> _About this exercise_:
Your task is to reproduce the entries below word for word.

> _Data extract_:
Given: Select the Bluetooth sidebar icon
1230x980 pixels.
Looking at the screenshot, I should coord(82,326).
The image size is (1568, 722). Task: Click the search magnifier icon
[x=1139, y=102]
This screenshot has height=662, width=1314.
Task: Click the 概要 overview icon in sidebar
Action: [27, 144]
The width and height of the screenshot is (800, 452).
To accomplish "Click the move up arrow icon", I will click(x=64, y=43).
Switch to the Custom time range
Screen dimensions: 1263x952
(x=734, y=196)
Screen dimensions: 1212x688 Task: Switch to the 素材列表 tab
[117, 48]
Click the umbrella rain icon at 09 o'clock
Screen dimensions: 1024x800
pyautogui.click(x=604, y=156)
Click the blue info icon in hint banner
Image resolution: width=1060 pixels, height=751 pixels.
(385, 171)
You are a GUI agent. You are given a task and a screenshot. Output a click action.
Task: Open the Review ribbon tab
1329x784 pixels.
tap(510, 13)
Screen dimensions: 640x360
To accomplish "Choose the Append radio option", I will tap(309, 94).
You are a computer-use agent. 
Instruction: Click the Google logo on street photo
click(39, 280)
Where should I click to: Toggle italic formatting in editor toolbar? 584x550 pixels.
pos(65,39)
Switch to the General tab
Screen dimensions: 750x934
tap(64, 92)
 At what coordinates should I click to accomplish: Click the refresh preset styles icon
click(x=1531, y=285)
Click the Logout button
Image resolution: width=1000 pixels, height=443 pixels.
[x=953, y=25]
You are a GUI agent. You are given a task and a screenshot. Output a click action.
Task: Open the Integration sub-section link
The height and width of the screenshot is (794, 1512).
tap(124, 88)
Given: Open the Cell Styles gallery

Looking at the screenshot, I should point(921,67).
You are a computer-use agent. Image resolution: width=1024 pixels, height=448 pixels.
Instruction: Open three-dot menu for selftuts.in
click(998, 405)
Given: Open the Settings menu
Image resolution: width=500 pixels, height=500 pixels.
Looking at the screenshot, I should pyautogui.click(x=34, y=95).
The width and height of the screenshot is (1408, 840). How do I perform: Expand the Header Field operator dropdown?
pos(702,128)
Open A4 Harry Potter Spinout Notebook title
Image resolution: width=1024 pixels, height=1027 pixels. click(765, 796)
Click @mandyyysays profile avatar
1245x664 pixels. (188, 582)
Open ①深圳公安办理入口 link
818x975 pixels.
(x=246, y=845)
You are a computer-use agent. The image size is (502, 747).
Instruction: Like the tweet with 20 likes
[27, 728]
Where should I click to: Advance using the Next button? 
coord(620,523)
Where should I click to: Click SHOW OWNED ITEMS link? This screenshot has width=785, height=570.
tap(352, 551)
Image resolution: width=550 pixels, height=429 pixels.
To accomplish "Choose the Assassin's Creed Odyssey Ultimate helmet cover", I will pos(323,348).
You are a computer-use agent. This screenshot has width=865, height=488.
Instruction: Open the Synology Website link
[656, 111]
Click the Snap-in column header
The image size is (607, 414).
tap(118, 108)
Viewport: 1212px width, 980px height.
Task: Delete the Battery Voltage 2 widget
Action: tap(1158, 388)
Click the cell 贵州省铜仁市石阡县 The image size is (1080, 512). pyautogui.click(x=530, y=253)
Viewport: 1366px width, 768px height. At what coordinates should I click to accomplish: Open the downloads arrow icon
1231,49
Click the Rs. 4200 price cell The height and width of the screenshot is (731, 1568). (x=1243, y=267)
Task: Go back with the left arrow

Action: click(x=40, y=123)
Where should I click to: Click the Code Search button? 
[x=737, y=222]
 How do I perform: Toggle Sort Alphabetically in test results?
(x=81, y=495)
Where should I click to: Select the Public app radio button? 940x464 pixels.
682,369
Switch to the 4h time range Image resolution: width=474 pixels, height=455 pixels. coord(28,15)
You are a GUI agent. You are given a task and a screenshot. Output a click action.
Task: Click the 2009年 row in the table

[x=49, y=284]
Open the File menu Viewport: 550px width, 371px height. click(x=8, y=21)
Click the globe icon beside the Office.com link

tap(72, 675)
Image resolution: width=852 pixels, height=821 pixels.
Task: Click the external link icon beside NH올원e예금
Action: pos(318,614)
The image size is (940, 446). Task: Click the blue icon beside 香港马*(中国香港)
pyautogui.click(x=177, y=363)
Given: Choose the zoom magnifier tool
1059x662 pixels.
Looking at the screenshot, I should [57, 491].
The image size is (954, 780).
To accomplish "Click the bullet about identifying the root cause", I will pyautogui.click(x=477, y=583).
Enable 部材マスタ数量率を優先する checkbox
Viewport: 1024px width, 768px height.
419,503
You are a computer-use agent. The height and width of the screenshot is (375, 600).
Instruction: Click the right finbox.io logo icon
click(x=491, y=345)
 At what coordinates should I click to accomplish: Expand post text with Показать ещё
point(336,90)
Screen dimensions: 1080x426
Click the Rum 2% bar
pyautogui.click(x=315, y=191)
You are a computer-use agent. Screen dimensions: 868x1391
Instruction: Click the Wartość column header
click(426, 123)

> _Result of the exercise_:
Given: Select the Bluetooth sidebar icon
1230x980 pixels.
Looking at the screenshot, I should coord(82,326).
The image size is (1568, 722). Task: Click the search magnifier icon
[x=1139, y=102]
This screenshot has height=662, width=1314.
Task: Click the 概要 overview icon in sidebar
Action: [27, 144]
The width and height of the screenshot is (800, 452).
To accomplish "Click the move up arrow icon", I will click(x=64, y=43).
Switch to the Custom time range
Screen dimensions: 1263x952
(x=734, y=196)
Screen dimensions: 1212x688 Task: Switch to the 素材列表 tab
[117, 48]
Click the umbrella rain icon at 09 o'clock
Screen dimensions: 1024x800
pyautogui.click(x=604, y=156)
Click the blue info icon in hint banner
Image resolution: width=1060 pixels, height=751 pixels.
(385, 171)
You are a GUI agent. You are given a task and a screenshot. Output a click action.
Task: Open the Review ribbon tab
1329x784 pixels.
tap(510, 13)
Screen dimensions: 640x360
To accomplish "Choose the Append radio option", I will tap(309, 94).
You are a computer-use agent. 
Instruction: Click the Google logo on street photo
click(39, 280)
Where should I click to: Toggle italic formatting in editor toolbar? 584x550 pixels.
pos(65,39)
Switch to the General tab
Screen dimensions: 750x934
tap(64, 92)
 At what coordinates should I click to accomplish: Click the refresh preset styles icon
click(x=1531, y=285)
Click the Logout button
Image resolution: width=1000 pixels, height=443 pixels.
[x=953, y=25]
You are a GUI agent. You are given a task and a screenshot. Output a click action.
Task: Open the Integration sub-section link
The height and width of the screenshot is (794, 1512).
tap(124, 88)
Given: Open the Cell Styles gallery

Looking at the screenshot, I should point(921,67).
You are a computer-use agent. Image resolution: width=1024 pixels, height=448 pixels.
Instruction: Open three-dot menu for selftuts.in
click(998, 405)
Given: Open the Settings menu
Image resolution: width=500 pixels, height=500 pixels.
Looking at the screenshot, I should pyautogui.click(x=34, y=95).
The width and height of the screenshot is (1408, 840). How do I perform: Expand the Header Field operator dropdown?
pos(702,128)
Open A4 Harry Potter Spinout Notebook title
Image resolution: width=1024 pixels, height=1027 pixels. click(765, 796)
Click @mandyyysays profile avatar
1245x664 pixels. (188, 582)
Open ①深圳公安办理入口 link
818x975 pixels.
(x=246, y=845)
You are a computer-use agent. The image size is (502, 747).
Instruction: Like the tweet with 20 likes
[27, 728]
Where should I click to: Advance using the Next button? 
coord(620,523)
Where should I click to: Click SHOW OWNED ITEMS link? This screenshot has width=785, height=570.
tap(352, 551)
Image resolution: width=550 pixels, height=429 pixels.
To accomplish "Choose the Assassin's Creed Odyssey Ultimate helmet cover", I will pos(323,348).
You are a computer-use agent. This screenshot has width=865, height=488.
Instruction: Open the Synology Website link
[656, 111]
Click the Snap-in column header
The image size is (607, 414).
tap(118, 108)
Viewport: 1212px width, 980px height.
Task: Delete the Battery Voltage 2 widget
Action: tap(1158, 388)
Click the cell 贵州省铜仁市石阡县 The image size is (1080, 512). pyautogui.click(x=530, y=253)
Viewport: 1366px width, 768px height. At what coordinates should I click to accomplish: Open the downloads arrow icon
1231,49
Click the Rs. 4200 price cell The height and width of the screenshot is (731, 1568). (x=1243, y=267)
Task: Go back with the left arrow

Action: click(x=40, y=123)
Where should I click to: Click the Code Search button? 
[x=737, y=222]
 How do I perform: Toggle Sort Alphabetically in test results?
(x=81, y=495)
Where should I click to: Select the Public app radio button? 940x464 pixels.
682,369
Switch to the 4h time range Image resolution: width=474 pixels, height=455 pixels. coord(28,15)
You are a GUI agent. You are given a task and a screenshot. Output a click action.
Task: Click the 2009年 row in the table

[x=49, y=284]
Open the File menu Viewport: 550px width, 371px height. click(x=8, y=21)
Click the globe icon beside the Office.com link

tap(72, 675)
Image resolution: width=852 pixels, height=821 pixels.
Task: Click the external link icon beside NH올원e예금
Action: pos(318,614)
The image size is (940, 446). Task: Click the blue icon beside 香港马*(中国香港)
pyautogui.click(x=177, y=363)
Given: Choose the zoom magnifier tool
1059x662 pixels.
Looking at the screenshot, I should [57, 491].
The image size is (954, 780).
To accomplish "Click the bullet about identifying the root cause", I will pyautogui.click(x=477, y=583).
Enable 部材マスタ数量率を優先する checkbox
Viewport: 1024px width, 768px height.
419,503
You are a computer-use agent. The height and width of the screenshot is (375, 600).
Instruction: Click the right finbox.io logo icon
click(x=491, y=345)
 At what coordinates should I click to accomplish: Expand post text with Показать ещё
point(336,90)
Screen dimensions: 1080x426
Click the Rum 2% bar
pyautogui.click(x=315, y=191)
You are a computer-use agent. Screen dimensions: 868x1391
Instruction: Click the Wartość column header
click(426, 123)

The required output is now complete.